今後は、入居しているテナントや地元の人を巻き込んだ交流型のイベントも企画していきたいですね。ジャズライブにしてもそうですが、ひとつのイベントを定期的に続けていくことで、街に文化が根付きます。文化こそ、街への愛着の源にほかなりません。訪れる人にも、暮らす人にも愛される。このビルを中心に、そんな街づくりを続けていきたいと思います。

松田平田設計と一緒だから、
デザイナーたちも挑戦できた。

the range design 株式会社
寶田 陵さん

高い技術力で、アイデアをかたちに

本プロジェクトにおける僕たちデザイナーの役割は「右脳」でした。ユニークなアイデアをぶつけて、チームをどんどん活性化していく。そのアイデアを論理的に整理し、実際に形にしてくれる「左脳」が松田平田設計さんです。

例えば植栽です。通常、建物に緑を取り入れるとしたら足元の外構まわりですが、それでは街のシンボルとしてインパクトが足りません。それならバルコニーに植栽を施したらどうか。それも地上から30〜40mのところに高さ5mを超える高木を植えてしまおう。そうすれば、室内から外を眺めたときにも、リゾートホテルにいるような気分を味わえるのではないか。打ち合わせでそんな話が出たときには、ファサードに屋上緑化を使った海外のホテルの事例などを、松田平田設計さんにどんどんお見せして、イメージを共有していきました。
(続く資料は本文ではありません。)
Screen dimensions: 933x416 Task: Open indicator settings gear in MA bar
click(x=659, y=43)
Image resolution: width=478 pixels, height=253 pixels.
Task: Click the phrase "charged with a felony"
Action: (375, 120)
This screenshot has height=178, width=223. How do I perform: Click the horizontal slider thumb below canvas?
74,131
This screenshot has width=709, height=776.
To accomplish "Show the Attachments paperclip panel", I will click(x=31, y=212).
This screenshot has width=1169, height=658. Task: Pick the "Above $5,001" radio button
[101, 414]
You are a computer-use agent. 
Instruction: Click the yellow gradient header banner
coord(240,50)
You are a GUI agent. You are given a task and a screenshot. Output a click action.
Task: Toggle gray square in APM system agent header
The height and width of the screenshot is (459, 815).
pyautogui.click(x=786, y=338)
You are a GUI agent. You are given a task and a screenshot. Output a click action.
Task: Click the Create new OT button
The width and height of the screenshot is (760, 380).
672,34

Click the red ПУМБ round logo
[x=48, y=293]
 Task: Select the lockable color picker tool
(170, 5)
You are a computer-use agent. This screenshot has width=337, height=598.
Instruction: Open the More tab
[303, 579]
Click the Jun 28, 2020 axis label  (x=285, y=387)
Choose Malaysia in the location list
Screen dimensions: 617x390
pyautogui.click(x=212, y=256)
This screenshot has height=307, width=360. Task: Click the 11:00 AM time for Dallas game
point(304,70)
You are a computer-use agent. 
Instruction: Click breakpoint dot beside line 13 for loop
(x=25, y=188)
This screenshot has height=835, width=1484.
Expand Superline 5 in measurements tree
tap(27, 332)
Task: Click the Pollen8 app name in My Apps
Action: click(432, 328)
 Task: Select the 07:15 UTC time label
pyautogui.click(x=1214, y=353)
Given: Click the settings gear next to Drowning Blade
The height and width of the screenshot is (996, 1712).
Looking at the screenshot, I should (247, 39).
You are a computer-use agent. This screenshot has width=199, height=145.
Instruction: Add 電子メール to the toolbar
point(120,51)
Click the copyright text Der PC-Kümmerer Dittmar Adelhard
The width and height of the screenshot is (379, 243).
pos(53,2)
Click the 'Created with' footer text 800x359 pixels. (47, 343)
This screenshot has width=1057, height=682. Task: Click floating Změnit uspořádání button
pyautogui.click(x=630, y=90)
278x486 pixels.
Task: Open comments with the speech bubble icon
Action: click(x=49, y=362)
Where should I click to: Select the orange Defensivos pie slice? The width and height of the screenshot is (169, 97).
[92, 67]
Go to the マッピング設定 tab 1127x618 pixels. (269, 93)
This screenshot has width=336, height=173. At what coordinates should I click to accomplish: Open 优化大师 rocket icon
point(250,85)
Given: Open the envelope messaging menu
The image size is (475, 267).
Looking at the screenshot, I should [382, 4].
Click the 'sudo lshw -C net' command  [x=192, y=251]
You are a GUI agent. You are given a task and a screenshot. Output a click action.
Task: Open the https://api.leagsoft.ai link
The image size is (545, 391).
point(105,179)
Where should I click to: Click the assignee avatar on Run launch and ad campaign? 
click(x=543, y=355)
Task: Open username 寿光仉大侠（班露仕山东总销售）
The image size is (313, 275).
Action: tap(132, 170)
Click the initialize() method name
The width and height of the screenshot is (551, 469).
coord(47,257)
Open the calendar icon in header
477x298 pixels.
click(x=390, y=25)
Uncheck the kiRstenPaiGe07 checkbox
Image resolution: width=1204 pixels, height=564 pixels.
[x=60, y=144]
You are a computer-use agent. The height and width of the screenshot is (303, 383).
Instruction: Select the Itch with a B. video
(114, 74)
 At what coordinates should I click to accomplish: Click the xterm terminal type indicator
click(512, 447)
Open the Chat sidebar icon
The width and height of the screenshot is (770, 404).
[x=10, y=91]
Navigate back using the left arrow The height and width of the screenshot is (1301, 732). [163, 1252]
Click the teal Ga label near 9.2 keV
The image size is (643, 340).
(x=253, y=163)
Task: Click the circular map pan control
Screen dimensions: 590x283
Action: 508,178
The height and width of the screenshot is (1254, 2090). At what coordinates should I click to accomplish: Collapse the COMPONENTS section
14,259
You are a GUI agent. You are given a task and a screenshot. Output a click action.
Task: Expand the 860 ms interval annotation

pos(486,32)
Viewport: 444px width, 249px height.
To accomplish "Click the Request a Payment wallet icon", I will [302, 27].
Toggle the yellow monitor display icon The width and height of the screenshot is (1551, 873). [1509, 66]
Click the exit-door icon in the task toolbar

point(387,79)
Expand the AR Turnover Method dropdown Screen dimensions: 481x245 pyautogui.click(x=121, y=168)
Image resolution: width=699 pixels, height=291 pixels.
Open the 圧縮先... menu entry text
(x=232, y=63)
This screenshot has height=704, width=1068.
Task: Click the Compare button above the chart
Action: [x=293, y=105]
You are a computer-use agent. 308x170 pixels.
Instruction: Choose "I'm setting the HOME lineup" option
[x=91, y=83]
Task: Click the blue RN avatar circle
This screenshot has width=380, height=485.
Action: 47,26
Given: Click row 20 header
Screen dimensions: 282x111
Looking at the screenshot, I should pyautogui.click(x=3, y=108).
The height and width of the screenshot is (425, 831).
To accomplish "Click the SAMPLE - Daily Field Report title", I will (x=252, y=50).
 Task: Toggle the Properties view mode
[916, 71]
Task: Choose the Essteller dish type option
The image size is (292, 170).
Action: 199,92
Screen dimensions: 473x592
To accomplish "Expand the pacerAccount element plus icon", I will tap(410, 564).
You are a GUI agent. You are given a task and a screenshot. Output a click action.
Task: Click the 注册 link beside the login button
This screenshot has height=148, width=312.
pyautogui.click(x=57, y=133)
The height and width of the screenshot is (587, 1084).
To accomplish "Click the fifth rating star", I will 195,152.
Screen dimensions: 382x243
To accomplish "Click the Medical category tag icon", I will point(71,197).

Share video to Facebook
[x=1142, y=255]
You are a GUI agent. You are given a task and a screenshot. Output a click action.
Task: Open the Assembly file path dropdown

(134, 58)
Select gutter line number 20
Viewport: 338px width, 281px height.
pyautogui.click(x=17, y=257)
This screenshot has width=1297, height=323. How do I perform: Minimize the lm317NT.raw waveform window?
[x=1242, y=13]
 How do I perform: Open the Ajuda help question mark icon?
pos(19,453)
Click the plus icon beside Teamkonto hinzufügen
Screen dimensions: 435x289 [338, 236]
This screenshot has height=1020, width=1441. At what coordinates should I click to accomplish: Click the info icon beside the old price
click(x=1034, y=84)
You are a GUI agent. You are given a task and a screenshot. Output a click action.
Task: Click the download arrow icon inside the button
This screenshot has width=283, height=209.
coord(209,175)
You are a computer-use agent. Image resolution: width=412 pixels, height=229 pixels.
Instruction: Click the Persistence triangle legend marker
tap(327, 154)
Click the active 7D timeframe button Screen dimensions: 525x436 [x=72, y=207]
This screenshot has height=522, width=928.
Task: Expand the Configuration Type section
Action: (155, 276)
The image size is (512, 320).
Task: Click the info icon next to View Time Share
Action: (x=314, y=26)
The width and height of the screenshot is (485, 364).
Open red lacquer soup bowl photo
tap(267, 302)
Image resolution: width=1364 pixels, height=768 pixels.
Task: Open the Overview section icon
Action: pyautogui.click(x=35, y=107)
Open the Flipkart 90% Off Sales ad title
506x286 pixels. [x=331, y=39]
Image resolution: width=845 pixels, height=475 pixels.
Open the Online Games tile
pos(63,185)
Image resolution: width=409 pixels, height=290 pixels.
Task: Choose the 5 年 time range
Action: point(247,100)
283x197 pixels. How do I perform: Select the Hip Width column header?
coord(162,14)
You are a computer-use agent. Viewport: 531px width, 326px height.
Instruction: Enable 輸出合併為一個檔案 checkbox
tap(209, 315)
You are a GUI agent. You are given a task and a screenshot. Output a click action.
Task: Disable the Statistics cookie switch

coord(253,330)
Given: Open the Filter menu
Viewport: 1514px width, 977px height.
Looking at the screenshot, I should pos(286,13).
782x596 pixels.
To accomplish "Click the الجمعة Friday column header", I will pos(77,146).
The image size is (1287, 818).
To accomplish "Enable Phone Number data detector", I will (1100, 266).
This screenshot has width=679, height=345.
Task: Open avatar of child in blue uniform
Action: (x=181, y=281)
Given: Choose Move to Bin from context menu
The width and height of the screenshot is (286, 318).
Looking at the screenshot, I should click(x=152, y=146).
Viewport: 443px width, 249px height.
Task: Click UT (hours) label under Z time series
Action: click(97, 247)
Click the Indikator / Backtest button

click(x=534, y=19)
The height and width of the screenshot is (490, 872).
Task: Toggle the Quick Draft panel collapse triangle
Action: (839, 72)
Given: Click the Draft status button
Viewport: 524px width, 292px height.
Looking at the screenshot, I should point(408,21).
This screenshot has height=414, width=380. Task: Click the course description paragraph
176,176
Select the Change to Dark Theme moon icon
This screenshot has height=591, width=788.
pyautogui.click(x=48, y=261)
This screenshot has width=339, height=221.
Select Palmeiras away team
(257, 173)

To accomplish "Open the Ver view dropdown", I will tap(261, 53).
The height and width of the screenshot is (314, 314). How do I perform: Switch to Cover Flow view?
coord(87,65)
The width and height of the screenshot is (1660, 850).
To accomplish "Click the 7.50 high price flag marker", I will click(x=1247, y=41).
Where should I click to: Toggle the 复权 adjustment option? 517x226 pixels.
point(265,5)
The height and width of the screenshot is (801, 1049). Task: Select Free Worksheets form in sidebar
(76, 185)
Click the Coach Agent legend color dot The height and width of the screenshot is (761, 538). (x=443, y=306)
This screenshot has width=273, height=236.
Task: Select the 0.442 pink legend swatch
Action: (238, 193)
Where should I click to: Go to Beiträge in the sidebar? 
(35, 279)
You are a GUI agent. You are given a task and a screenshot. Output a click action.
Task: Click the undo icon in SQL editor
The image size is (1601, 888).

そんな突拍子もないアイデアを実現できたのも、松田平田設計さんがいたからです。木がしっかりと根を張る特殊な土壌で高木を栽培するところから始めて、プランター代わりの蛇籠を二重にしてバルコニーにアンカーで固定するなど、さまざまな工夫によってイメージを形にしてくれました。オープン後には大型台風の直撃を受けましたが植栽の被害はゼロ。松田平田設計さんの高い技術力を見せつけられた瞬間です。

圧倒的な対応力で、常にベストを追求する。

株式会社乃村工藝社 A. N. D.の小坂竜さんがデザインした、ダイニング&バーの設計も印象的でした。一旦は設計まで終わり施工が始まっていましたが、小坂さんはそのタイミングで交差点に面したビルの角を斜めに切り取り、エントランスとすることを提案。確かにそうすれば、エントランスが交差点の3方から視認できるようになります。

この提案を受けた松田平田設計さんは施工中にも関わらず、すかさず設計を変更。この判断はなかなかできません。小坂さんの大胆なアイデアと、松田平田設計さんの柔軟な対応力。このふたつが噛み合って生まれたダイニング&バーのエントランスは、多くのお客様を迎え入れるのにふさわしい「ビルの顔」になったと思います。

美しい内装も優れた設計者がいてこそ。

内装も予想以上の仕上がりになりました。内装というものは、寸法が少し変わるだけでガラリと印象が変わってしまいます。そこを最終的にコントロールするのは、僕たちデザイナーではなく設計者です。松田平田設計さんは機能性や耐久性などの数字をきっちりと抑えた上で、高い美意識をもって担当してくれました。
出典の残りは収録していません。